AVG developed a massive memory leak on my system, driving my 4GB or RAM up to 100% usage. Try uninstalling AVG and see if that cures the problem.

If it does, replace it with MSE: http://www.microsoft.com/security_essentials

AVG removal tools: AVG - Download tools


----------



## Lead3 (Jun 14, 2006)

I have 8 GB of RAM installed and my physical memory is always at or above 30% even when I am only surfing. This is normal. I want the system to use more of the memory if possible, or else I wouldn't have bought it.

Windows 7 is designed to preload things into memory based of it's experience so that as you chooes to run frequently used applications, they are already in RAM and take less time to load (called prefetch).
If Windows needs to give up some of that preloaded RAM for a new application that uses more RAM, then it will.

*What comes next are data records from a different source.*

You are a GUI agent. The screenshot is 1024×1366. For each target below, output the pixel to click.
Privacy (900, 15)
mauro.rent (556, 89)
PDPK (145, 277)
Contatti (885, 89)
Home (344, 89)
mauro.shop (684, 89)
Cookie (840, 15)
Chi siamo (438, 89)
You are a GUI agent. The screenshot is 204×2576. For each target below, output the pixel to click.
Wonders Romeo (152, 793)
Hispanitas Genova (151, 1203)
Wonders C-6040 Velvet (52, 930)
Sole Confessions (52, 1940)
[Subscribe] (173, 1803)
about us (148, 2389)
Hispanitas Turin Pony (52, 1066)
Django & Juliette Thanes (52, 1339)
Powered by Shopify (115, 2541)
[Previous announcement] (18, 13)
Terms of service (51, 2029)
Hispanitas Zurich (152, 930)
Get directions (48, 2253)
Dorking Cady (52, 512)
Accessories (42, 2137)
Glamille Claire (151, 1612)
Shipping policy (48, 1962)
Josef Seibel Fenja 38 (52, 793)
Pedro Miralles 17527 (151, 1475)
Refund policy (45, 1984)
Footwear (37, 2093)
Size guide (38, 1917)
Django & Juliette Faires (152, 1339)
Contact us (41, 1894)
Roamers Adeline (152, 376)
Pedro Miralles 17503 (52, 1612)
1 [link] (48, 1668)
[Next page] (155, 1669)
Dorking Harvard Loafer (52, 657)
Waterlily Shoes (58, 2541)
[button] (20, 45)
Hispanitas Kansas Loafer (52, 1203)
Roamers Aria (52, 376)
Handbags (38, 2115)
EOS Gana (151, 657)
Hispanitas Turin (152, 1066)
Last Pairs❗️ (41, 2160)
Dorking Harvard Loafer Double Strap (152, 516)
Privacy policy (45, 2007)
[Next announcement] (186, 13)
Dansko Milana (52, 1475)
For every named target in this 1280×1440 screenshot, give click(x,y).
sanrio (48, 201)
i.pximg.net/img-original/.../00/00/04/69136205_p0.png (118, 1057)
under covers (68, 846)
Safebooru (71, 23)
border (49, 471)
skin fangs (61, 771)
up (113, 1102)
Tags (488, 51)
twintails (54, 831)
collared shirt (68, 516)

I have 111 processes running
Windows 7 x64.


----------



## LMiller7 (Jun 21, 2010)

How about a screenshot of Task Manager - performance tab and processes tab showing those processes with the highest memory sage. This way we can avoid a great deal of speculation. A picture is worth a thousand words.


----------



## jcgriff2 (Sep 30, 2007)

Skie333 said:


> I'v
> My computer always seems to be running about 50 processes, which is quite high....


50 is fine. # of procs varies.
97 procs running here right now.

RAM usage here - 1.84 GB/ 4 GB - Windows 7 x64.

I agree w/ AVG removal; they have had problems for the second year in a row.


----------



## Skie333 (Dec 1, 2010)

Wow guys, thanks for all the replys xD

I was for sure considering getting rid of AVG.. But it appears that at the moment Google Chrome is taking up alot more memory than i ever remember it taking up. Not sure what the deal is there, maybe it'll get back to normal in time.. If not, i guess i'll go back to IE or something.


----------



## jcgriff2 (Sep 30, 2007)

Your HJT log shows 5 Chrome apps running.

I have 14 IE9 screens up using ~ 875 MB RAM.

I would still go w/ AVG removal and replace it with MSE - http://www.microsoft.com/security_essentials/

You can always go back to AVG if you wish.

Regards. . .

jcgriff2

`


----------